* [What this exercise asks]:
1/ In the GST overview, what GST rate applies to luxury cars?
2/ Return the passage of the GST overview starting at "The Goods and" and ending at "rate / 100)", copied word for word.

* [Extract to read]:
• • • • •
The Goods and Services Tax (GST) replaced a complex web of indirect taxes in India. Understanding the rate structure, calculation method, and registration rules is essential for every business owner.
GST Rate Slabs (2025)
| Rate | What's Covered |
|---|---|
| 0% (Exempt) | Fresh milk, eggs, fresh vegetables/fruits, cereals, salt, contraceptives, educational services |
| 5% | Edible oils, sugar, tea, coffee, medicines, domestic LPG, economy class air travel |
| 12% | Processed food, butter, cheese, mobile phones (under ₹12K), business class air travel |
| 18% | Most services (restaurants, IT), computers, FMCG products, financial services |
| 28% | Luxury cars, motorcycles, aerated drinks, tobacco, cement, luxury hotels |
How GST is Calculated
Adding GST to a base price: Taxable value × (1 + GST rate / 100)
Example: Product costs ₹1,000 + 18% GST = ₹1,000 + ₹180 = ₹1,180 total
Extracting GST from a GST-inclusive price: Price × GST rate / (100 + GST rate)
Example: Inclusive price ₹1,180 at 18% → GST = ₹1,180 × 18/118 = ₹180
CGST + SGST vs IGST
- Intra-state sale (within the same state): GST is split equally as CGST + SGST. At 18% GST, that's 9% CGST + 9% SGST.
• • • • •
* [Study material]:
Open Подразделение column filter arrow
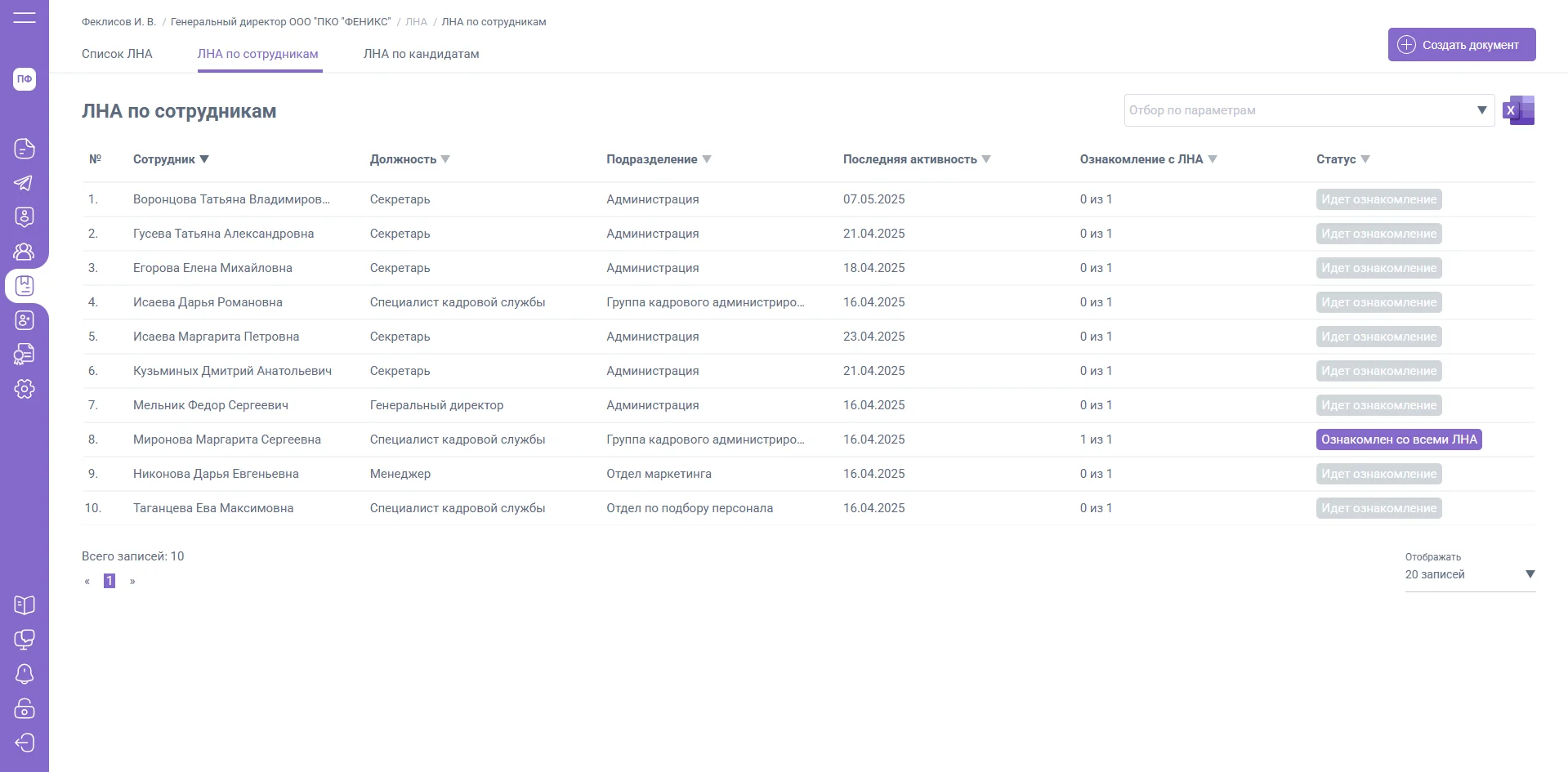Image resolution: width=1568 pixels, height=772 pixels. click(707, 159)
• • • • •
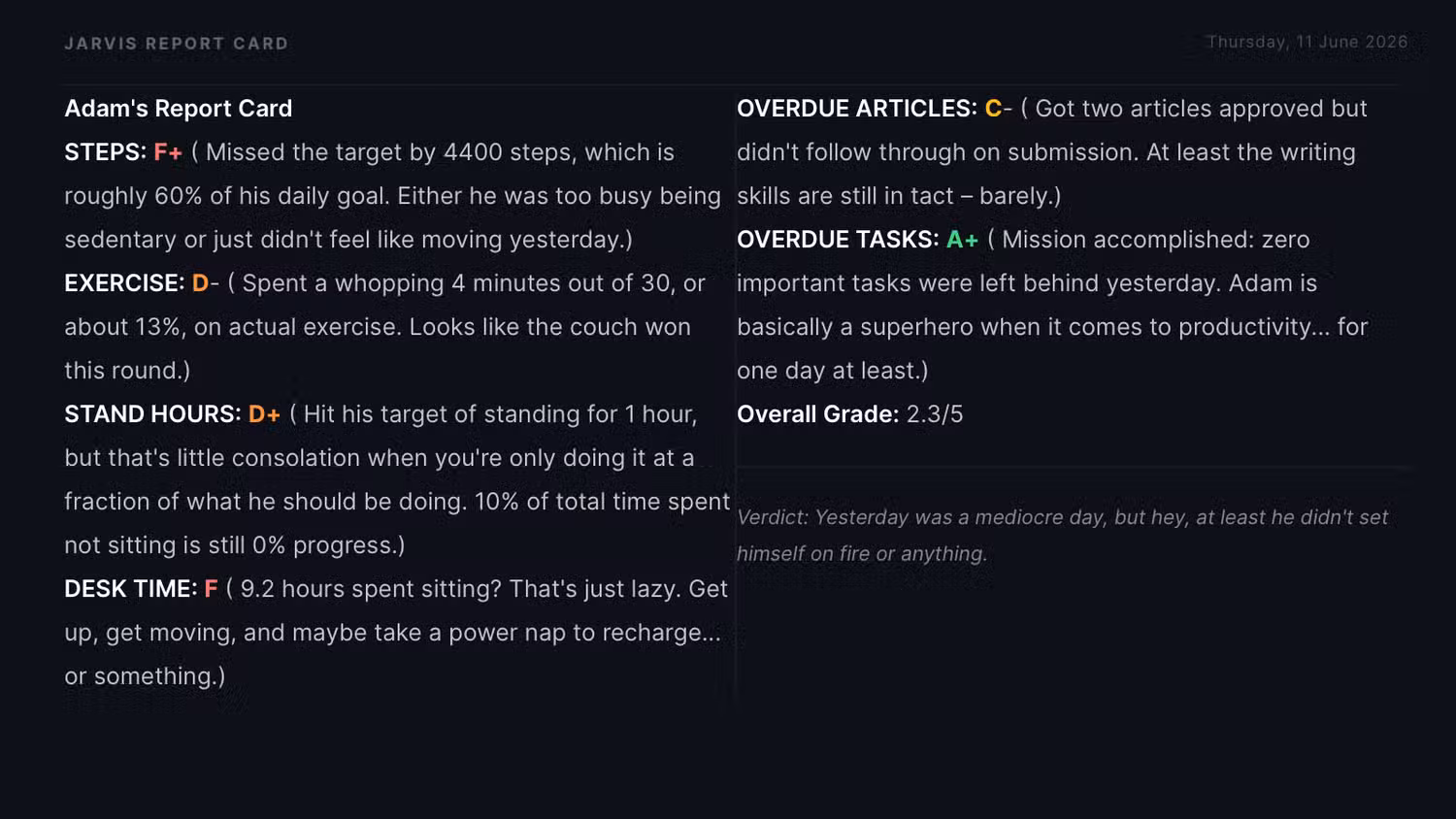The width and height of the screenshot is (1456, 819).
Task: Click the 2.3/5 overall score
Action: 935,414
• • • • •
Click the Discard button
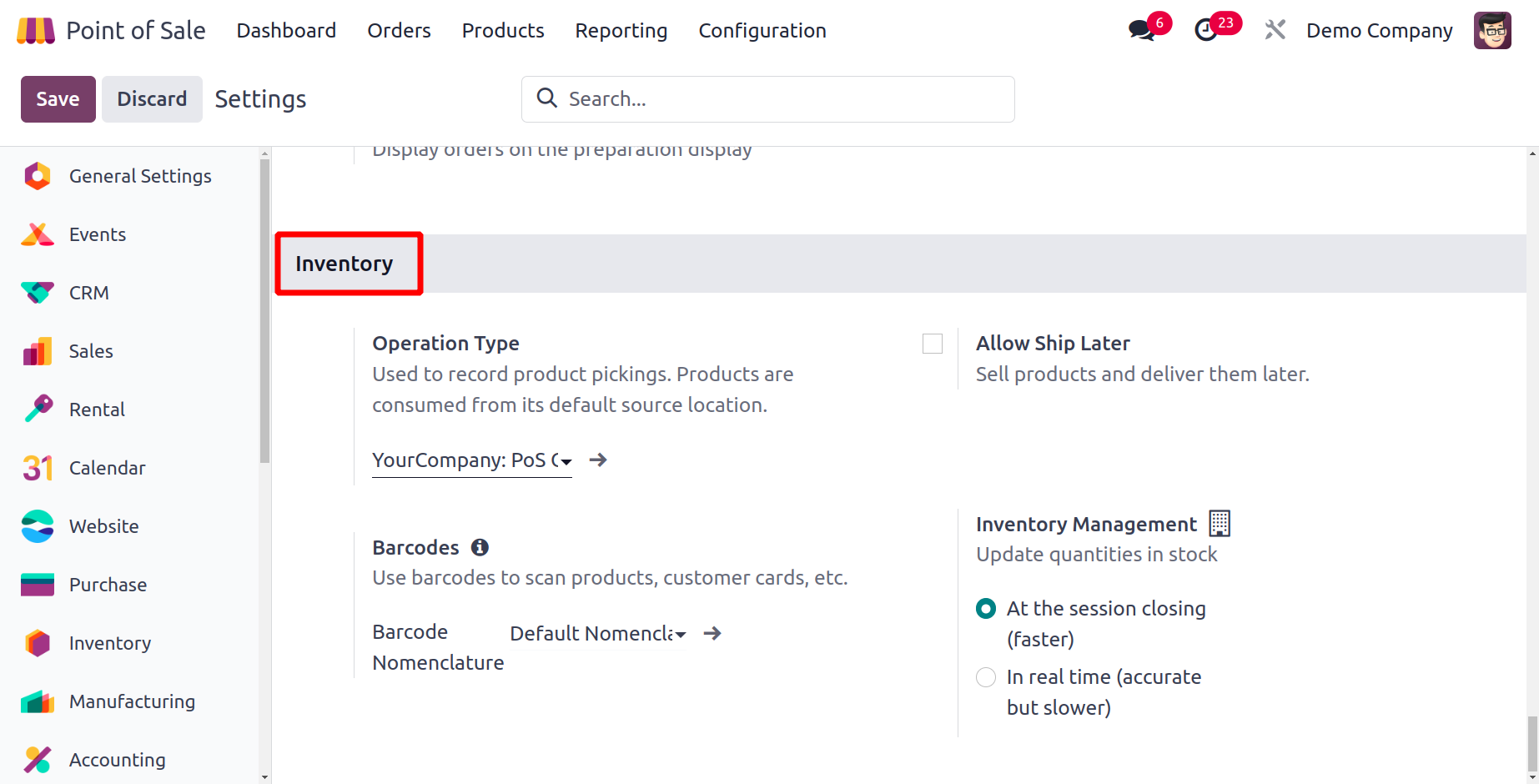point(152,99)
• • • • •
* [Solved problems]:
1/ 28%

2/
The Goods and Services Tax (GST) replaced a complex web of indirect taxes in India. Understanding the rate structure, calculation method, and registration rules is essential for every business owner.
GST Rate Slabs (2025)
| Rate | What's Covered |
|---|---|
| 0% (Exempt) | Fresh milk, eggs, fresh vegetables/fruits, cereals, salt, contraceptives, educational services |
| 5% | Edible oils, sugar, tea, coffee, medicines, domestic LPG, economy class air travel |
| 12% | Processed food, butter, cheese, mobile phones (under ₹12K), business class air travel |
| 18% | Most services (restaurants, IT), computers, FMCG products, financial services |
| 28% | Luxury cars, motorcycles, aerated drinks, tobacco, cement, luxury hotels |
How GST is Calculated
Adding GST to a base price: Taxable value × (1 + GST rate / 100)